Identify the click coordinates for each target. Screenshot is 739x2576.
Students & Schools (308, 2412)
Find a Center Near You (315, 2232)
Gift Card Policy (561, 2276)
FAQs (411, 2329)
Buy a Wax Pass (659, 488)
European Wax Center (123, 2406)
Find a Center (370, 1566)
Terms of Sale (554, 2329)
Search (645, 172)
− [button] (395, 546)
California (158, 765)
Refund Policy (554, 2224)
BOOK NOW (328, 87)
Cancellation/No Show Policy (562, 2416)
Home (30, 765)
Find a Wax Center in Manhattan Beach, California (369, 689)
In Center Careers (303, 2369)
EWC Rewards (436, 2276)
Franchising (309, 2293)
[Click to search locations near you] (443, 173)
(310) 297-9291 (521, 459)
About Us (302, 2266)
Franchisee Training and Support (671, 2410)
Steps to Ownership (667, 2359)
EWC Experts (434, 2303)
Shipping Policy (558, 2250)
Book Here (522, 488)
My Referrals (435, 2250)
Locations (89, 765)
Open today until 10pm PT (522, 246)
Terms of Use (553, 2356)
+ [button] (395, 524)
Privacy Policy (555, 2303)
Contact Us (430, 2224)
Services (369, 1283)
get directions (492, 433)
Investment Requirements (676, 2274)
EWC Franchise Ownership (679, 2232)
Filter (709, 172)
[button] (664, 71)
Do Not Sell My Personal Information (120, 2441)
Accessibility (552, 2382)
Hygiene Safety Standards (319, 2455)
...
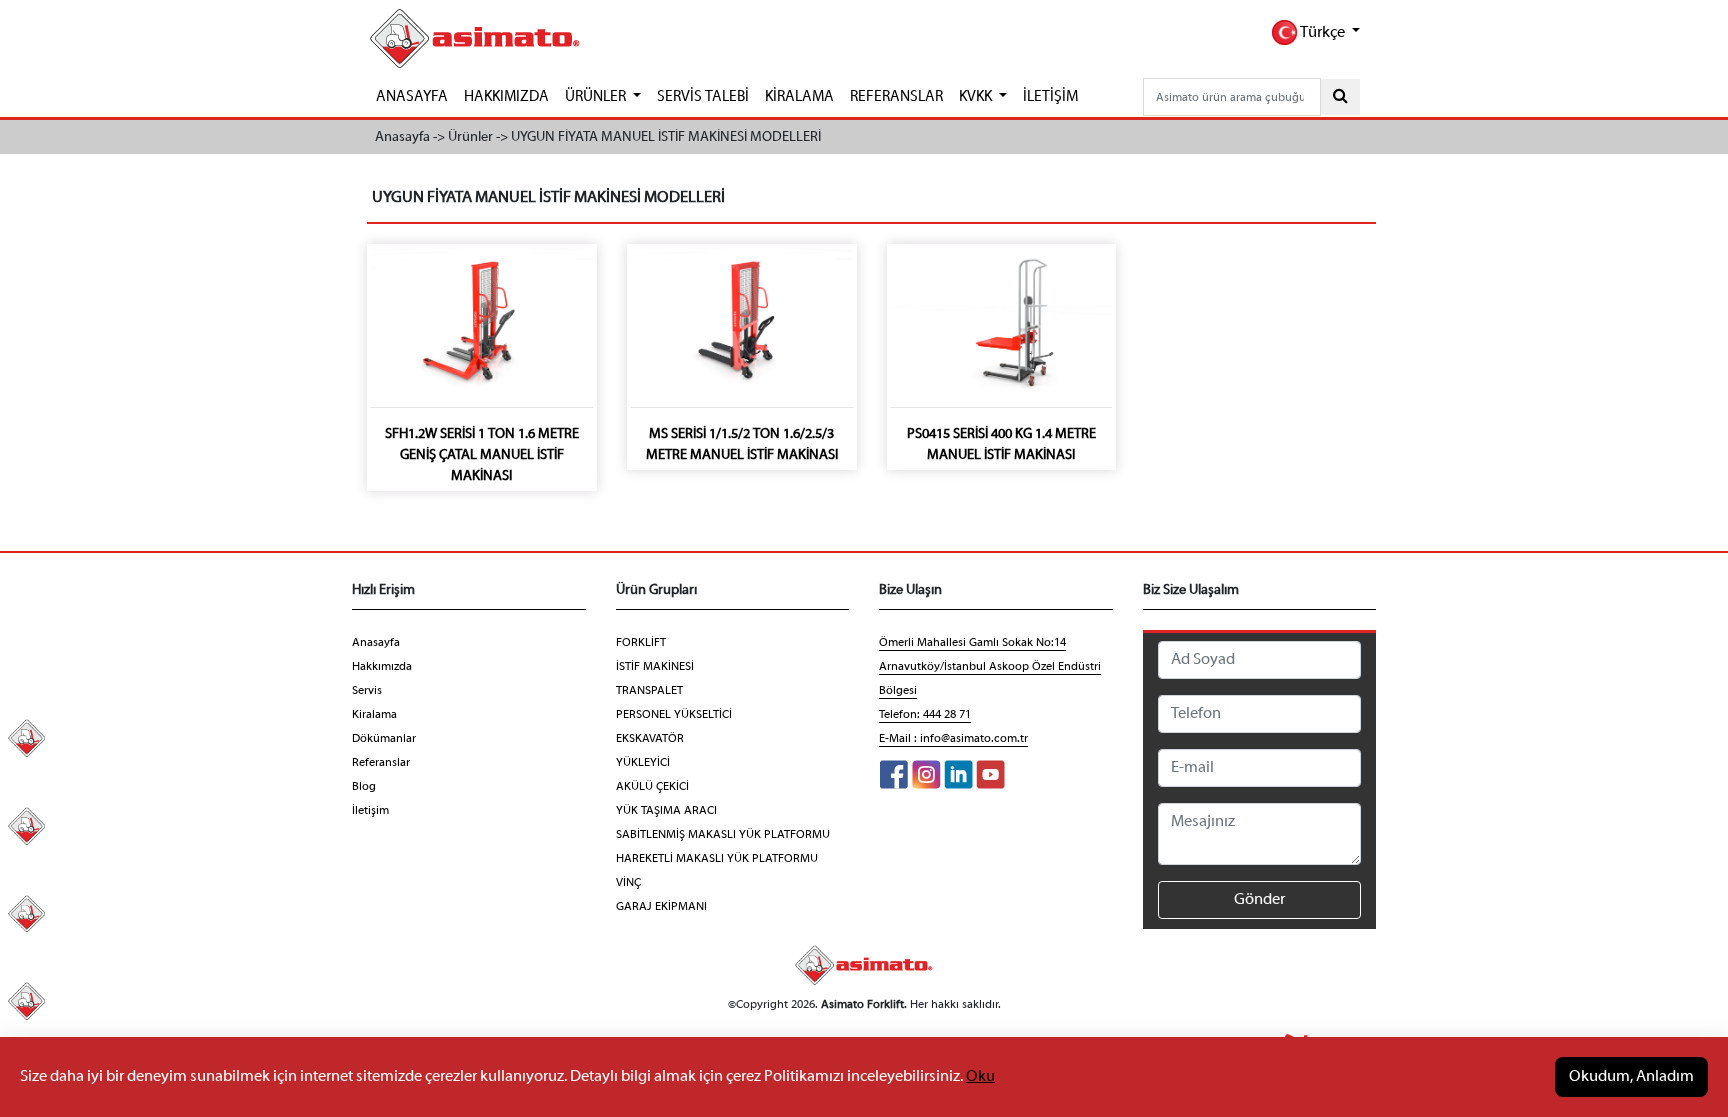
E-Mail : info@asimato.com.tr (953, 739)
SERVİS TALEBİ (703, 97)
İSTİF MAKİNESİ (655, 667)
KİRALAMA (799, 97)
...
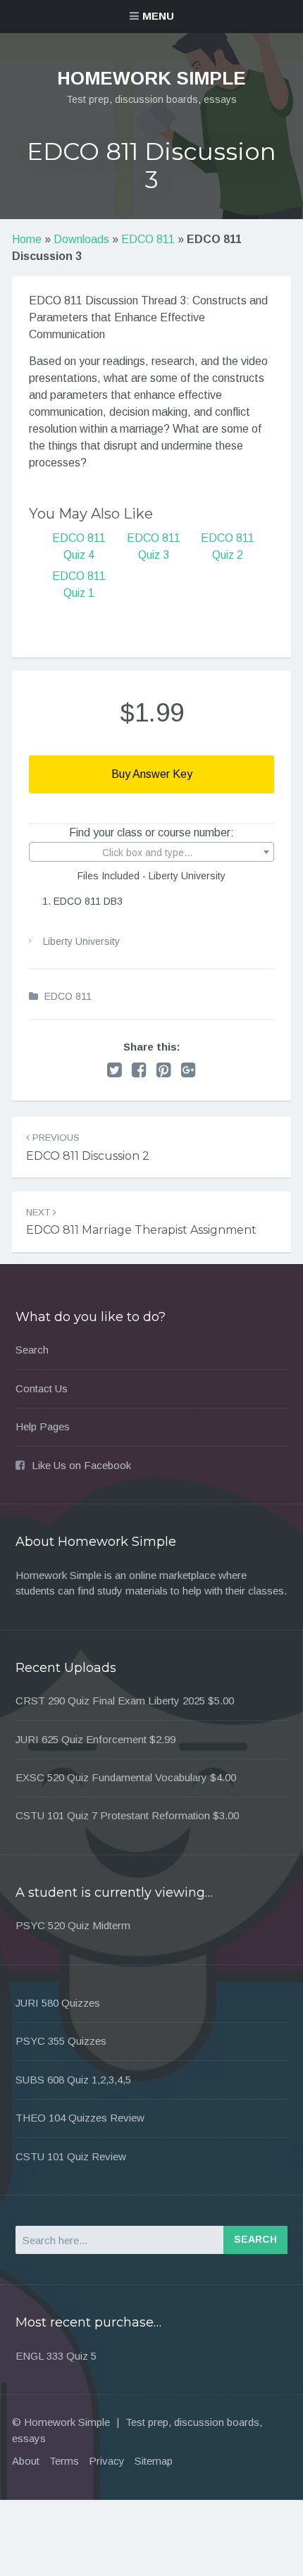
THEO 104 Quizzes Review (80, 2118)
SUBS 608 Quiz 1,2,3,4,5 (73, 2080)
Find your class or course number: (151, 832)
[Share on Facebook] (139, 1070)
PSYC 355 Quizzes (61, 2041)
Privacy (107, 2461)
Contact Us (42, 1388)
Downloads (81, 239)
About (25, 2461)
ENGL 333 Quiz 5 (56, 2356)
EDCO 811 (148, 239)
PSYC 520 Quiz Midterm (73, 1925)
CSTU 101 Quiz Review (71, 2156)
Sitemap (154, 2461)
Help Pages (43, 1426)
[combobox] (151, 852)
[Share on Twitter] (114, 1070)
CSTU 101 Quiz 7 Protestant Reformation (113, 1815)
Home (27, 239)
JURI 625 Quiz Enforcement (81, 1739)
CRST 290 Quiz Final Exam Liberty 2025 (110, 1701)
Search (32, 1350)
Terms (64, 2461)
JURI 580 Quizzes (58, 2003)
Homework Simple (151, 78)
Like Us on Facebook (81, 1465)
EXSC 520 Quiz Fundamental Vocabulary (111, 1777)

-- WORK ITEM --
Going down the listing above, begin printing at the line with "PSYC 355 Quizzes (61, 2041)" and finish with the line with "EXSC 520 Quiz", exactly as they appear.

-- EXPECTED ANSWER --
PSYC 355 Quizzes (61, 2041)
Privacy (107, 2461)
Contact Us (42, 1388)
Downloads (81, 239)
About (25, 2461)
ENGL 333 Quiz 5 (56, 2356)
EDCO 811 (148, 239)
PSYC 520 Quiz Midterm (73, 1925)
CSTU 101 Quiz Review (71, 2156)
Sitemap (154, 2461)
Help Pages (43, 1426)
[combobox] (151, 852)
[Share on Twitter] (114, 1070)
CSTU 101 Quiz 7 Protestant Reformation (113, 1815)
Home (27, 239)
JURI 625 Quiz Enforcement (81, 1739)
CRST 290 Quiz Final Exam Liberty 2025 (110, 1701)
Search (32, 1350)
Terms (64, 2461)
JURI 580 Quizzes (58, 2003)
Homework Simple (151, 78)
Like Us on Facebook (81, 1465)
EXSC 520 Quiz Fundamental Vocabulary (111, 1777)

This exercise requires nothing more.